There are days when dinosaurs, cockroaches, and head lice provide me with a certain comfort. The deliberate ignorances and cruel choices of our species are hardly inspiring, but when I consider the magnificence of survival and the wonders of extinction over the inconceivable span of years these creatures represent, I relax. We can all relax.
Consider the lesson of the glass winged butterfly (Greta Oto). Freed of human tunnel vision, we can ride the tails of invisibility and let our perspectives shrink and swell. Trippy. Who needs externally induced altered states when you can consider the history of our planet and become completely disoriented, bodily displaced? As one researcher noted, being transparent makes for great camouflage. There’s no point in hiding cumbersome errors, glaring false starts, or neon selfish longings. Why not own up to our foibles, strip down to essence, and have a good laugh at ourselves as we give up or start over? In a cosmic, tragic sort of way, we are hilarious. This may be the sole reason humans have consciousness; we can laugh. God likes to laugh.

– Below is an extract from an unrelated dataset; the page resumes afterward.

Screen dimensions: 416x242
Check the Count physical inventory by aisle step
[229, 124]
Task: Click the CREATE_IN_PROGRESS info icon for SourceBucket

Or maybe, it’s terror. We inflict terror on each other, and when we do, we often reach out of our bodies to see if anyone is there to help. We come apart so easily because we’re afraid of being nothing, but here’s the funny part: We are everything; the thorn and the rose.
Across the meadow, the Artist is painting roses with blood—your blood, the neighbor’s blood, God’s blood, the soldier’s blood.
“Please,” I whisper to the Artist. “No more roses.”
The Artist pauses, hands me a brush, and with a smile that brings tears to my eyes, says, “Paint what you will.”
“No, I’m not that kind of artist,” I protest, holding the dripping brush away from myself. But I see that the blood is holy, and I relent. I paint myself red. I paint the Artist red. It occurs to me we are the embodied Scarlet Letter, marked as shameful, marked as chosen, marked as doomed, marked as loved.
These absurd contradictions make God laugh. I laugh. The Artist laughs. The dinosaurs laugh. Lice and lichen, seconds and centuries, grief and gladness, daylight and starlight, the endless longing for justice, mercy, and release. In my humbled alteredness, I understand there is no greater love than to lay down your life for a friend and sadly, there’s no greater delusion than to think you can preserve your life or anything you love anyway.
“Well said,” the Artist comments gently, combing through my hair with a fine-toothed comb, checking for lice. “I have nothing to add.” I know that’s not exactly true, but I let it go for now.